PROMPT
Print everything from the start of the rows down to the line containing "point(434,509)", both ends included, word for word.
######
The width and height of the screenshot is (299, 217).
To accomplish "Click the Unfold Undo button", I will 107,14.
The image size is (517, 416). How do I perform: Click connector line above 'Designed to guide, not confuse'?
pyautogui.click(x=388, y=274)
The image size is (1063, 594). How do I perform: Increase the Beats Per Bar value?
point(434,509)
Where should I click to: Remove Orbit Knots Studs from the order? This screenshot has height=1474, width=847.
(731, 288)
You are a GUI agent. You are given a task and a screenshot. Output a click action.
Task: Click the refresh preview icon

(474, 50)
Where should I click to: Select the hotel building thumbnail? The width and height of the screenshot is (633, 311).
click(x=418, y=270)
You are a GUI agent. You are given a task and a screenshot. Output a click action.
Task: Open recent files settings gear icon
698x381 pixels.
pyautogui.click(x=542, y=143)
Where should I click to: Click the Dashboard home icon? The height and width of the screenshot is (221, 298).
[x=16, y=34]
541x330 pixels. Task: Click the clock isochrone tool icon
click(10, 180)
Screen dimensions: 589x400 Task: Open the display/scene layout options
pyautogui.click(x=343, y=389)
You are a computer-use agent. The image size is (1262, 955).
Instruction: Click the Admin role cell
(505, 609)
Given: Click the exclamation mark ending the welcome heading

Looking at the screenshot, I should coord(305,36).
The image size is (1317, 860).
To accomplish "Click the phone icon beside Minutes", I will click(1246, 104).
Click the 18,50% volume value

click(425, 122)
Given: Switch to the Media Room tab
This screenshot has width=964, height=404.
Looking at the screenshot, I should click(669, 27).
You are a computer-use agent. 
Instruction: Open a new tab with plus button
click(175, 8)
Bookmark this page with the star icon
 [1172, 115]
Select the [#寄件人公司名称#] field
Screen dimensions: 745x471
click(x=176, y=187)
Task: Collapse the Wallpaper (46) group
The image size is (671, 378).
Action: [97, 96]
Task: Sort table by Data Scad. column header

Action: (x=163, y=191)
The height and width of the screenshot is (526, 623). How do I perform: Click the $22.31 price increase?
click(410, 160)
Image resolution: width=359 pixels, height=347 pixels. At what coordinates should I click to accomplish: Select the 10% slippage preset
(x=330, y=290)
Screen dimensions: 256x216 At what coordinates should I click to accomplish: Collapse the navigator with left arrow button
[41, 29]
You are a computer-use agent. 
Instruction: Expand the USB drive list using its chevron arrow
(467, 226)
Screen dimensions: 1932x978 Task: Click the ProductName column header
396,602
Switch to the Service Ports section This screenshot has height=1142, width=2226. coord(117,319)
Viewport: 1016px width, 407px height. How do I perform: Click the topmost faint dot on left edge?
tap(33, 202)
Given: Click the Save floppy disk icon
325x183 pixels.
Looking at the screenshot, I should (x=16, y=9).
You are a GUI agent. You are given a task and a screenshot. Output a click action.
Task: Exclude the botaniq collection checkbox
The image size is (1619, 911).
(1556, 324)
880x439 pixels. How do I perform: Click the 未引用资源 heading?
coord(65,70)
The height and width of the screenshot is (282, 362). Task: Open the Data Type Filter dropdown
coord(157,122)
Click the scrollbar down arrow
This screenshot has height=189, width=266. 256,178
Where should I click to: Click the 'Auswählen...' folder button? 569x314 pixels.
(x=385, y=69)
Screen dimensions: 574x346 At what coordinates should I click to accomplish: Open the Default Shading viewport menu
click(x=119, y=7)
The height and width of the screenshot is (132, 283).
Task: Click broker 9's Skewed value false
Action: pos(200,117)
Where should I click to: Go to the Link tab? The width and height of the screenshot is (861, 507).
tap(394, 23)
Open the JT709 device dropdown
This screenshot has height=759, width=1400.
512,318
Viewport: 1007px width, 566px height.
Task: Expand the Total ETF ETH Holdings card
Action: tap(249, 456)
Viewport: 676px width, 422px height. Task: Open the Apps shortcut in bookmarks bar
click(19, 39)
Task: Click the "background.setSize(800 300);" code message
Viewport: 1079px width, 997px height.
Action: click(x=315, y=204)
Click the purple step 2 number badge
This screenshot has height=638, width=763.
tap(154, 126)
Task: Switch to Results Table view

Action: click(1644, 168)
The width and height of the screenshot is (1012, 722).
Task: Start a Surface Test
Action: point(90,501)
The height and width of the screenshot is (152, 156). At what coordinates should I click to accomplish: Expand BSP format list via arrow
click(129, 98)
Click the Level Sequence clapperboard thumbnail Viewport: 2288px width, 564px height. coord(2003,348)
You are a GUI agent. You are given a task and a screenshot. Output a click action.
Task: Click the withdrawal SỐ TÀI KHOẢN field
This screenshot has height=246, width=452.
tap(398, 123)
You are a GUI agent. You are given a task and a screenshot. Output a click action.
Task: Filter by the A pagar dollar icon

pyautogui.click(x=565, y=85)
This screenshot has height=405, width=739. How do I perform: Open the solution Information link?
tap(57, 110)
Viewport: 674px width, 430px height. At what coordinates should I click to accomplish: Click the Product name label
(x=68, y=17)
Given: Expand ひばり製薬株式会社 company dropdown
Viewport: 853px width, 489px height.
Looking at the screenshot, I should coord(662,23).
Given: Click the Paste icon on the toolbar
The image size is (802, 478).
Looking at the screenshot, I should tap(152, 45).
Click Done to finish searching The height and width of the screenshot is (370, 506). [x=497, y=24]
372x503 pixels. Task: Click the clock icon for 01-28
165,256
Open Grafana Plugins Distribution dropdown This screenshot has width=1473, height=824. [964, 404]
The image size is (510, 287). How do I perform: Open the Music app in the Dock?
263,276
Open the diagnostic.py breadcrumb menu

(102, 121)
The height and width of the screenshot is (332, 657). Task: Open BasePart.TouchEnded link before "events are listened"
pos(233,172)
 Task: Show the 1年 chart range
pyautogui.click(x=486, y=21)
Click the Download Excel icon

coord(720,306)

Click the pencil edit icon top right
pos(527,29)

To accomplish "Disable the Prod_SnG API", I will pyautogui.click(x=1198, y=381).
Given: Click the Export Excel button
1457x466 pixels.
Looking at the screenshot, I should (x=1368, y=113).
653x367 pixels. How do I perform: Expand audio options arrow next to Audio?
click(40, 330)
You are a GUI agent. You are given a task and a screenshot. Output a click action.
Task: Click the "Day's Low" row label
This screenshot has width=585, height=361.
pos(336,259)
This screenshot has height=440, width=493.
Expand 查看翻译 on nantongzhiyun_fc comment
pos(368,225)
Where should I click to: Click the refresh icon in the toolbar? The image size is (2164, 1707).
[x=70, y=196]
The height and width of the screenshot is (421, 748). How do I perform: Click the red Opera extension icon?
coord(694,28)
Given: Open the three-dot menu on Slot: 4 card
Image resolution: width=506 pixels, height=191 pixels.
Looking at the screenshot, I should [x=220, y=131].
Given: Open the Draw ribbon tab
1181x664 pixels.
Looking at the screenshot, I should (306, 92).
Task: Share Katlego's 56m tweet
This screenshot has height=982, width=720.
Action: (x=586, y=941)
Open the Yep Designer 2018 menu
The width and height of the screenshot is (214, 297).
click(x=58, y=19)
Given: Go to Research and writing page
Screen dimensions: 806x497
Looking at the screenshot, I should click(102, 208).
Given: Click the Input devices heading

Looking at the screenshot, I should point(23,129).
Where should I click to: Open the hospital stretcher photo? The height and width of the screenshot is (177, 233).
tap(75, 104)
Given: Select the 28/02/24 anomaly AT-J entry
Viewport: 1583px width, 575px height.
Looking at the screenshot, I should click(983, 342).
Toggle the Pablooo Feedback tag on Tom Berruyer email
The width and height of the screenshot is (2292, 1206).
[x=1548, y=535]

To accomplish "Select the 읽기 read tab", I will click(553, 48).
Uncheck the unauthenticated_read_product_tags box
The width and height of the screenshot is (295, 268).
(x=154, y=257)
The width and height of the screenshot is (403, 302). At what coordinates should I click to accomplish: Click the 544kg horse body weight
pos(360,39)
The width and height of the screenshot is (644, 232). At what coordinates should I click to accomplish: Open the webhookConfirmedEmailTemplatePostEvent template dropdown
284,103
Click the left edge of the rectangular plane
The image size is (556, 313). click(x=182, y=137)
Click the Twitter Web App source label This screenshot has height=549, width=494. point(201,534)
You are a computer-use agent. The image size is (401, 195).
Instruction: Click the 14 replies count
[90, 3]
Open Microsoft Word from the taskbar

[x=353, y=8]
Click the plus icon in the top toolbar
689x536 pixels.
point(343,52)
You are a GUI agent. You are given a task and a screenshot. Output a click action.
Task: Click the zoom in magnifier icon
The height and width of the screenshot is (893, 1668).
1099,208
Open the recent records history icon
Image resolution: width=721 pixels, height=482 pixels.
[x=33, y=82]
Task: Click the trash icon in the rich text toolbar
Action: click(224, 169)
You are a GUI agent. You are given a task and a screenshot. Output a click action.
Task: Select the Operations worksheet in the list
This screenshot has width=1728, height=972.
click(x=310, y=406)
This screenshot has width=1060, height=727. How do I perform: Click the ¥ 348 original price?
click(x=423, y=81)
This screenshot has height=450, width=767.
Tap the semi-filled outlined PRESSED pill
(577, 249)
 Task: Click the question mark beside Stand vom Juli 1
######
ANSWER FOR THIS EXERCISE
The width and height of the screenshot is (299, 217).
To accomplish "Click the Unfold Undo button", I will 107,14.
The image size is (517, 416). How do I perform: Click connector line above 'Designed to guide, not confuse'?
pyautogui.click(x=388, y=274)
The image size is (1063, 594). How do I perform: Increase the Beats Per Bar value?
point(434,509)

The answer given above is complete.